Mullen wrote that Glennon "Won't stop assuring Sens Brown and Heitkamp (at dinner now) that HRC has personally told Tim Kaine he's the veep. A little unseemly."

The email does not, however, indicate whether Glennon’s information was correct, nor do we have anything but Kaine’s word to refute the idea that he knew about his nomination in advance. We reached out to Mullen, but he declined to comment.

We do know, though, that no one has doctored this particular email. Well-known hacker Robert Graham verified the email’s digital signature, a tool email providers use to confirm that an email actually came from the provider’s server without alteration.

These digital signatures are embedded in the raw sources available on the WikiLeaks website and can be used to "concretely prove that many of the emails in the Wikileaks dump are undoctored," said cybersecurity consultant Matt Tait.

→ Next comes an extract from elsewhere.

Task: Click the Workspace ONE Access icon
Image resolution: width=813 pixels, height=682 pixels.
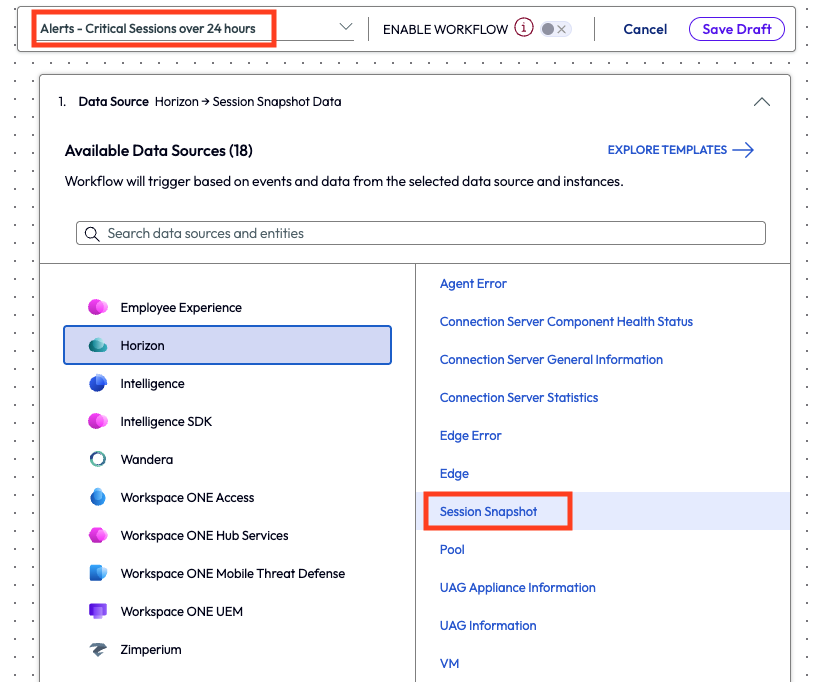Action: [98, 498]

However, some of the emails in the WikiLeaks dump — especially among emails sent to Podesta — don’t have these signatures and can’t be technically verified. And digital signature verification wouldn’t detect tampering by omission, like if the hackers were to withhold certain emails.

"Therefore my conclusion remains the same: Tim Kaine is at least partially wrong here," Tait said. "We know for sure that John Podesta was hacked, and we know for sure that many of his real emails have been published via Wikileaks. But his caution isn't entirely unfair."

So why doesn’t the Clinton campaign provide some evidence that emails have been doctored, like publishing original emails? Experts pointed to political calculation.

By saying the emails may be inaccurate generally, the campaign can plausibly deny certain facts that the emails reveal. If they offer proof that a particular leaked email is fake, however, that risks giving the impression that any emails they do not refute are accurate. Or they just might not want the original email to become public for any number of reasons.

"It boxes the campaign into a bad spot," Winterton said.

Editor’s note: After we published this story, we heard from additional cybersecurity experts about digital signatures. We have updated the story to include their comments.